Boston College University Counseling Services (UCS) began offering individual counseling and same-day consultation services at the Newton Campus on March 19, according to Craig Burns, director of UCS. The expansion will serve as a test case to gauge demand among law school students and freshmen living on the satellite campus.
A clinician will be available on Tuesdays and Thursdays from 9 a.m. to 5 p.m., according to the UCS announcement.
Burns said that the plans had been in place since early 2019 and that the aim is to make counseling and mental health resources more accessible, especially for law school students.
“It’s a pilot to see how that works, how it’s utilized … if there’s an unmet need for the law school in particular,” Burns said. “And that might also help some of the first-year students living out on Newton to access some services.”
Burns also explained that UCS has no predetermined plan or expectations for how Newton Campus coverage may expand in the future.
Until now, UCS was confined to the bottom floor of Gasson Hall—a location that’s centrality has proved to be a major asset in Burns’ eyes.
“By my view, we could not be in a better location on campus than where we are right now,” he said. “This is as central as central can be. It’s an academic building so people are coming in and out of this building all day. It’s very easily accessible.”
Another advantage of being in Gasson is that there’s much less potential for stigma, which can arise at universities with a separate or distant building devoted to counseling, according to Burns.
But while freshman living on Newton Campus have to come to the main campus for classes, law school students rarely, if ever, take the trip to Chestnut Hill.
“The way that many of their classes work, it can be hard for some of those [law school] students to get here,” Burns said. “It’s sort of the structure of their days. We see a lot of law students but there might be an unmet need that we might be able to help of there was someone there even part time.”
The announcement was first sent to students who actually could make use of it on Newton—UCS relied on channels within the law school and Resident Directors in the Office of Residential Life—before the student body-wide rollout.
The services available at Newton Campus reflect the general focus of UCS: Burns said that the role of university counseling is on “rapid” response rather than long-term response.
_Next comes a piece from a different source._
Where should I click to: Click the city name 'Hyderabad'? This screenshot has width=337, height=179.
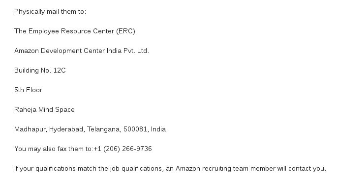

“Most of the people that we see are what, in a clinical sense, would be called ‘short-term,’” Burns said. “One, two, half a dozen or eight sessions, the average fluctuates about six to eight meetings.”
At a recent student-administrator forum, Burns echoed this prioritization of accessibility over depth, although he made sure to point out that there is still plenty of in-depth, short-term care and that there are no limits to how many sessions a student may attend.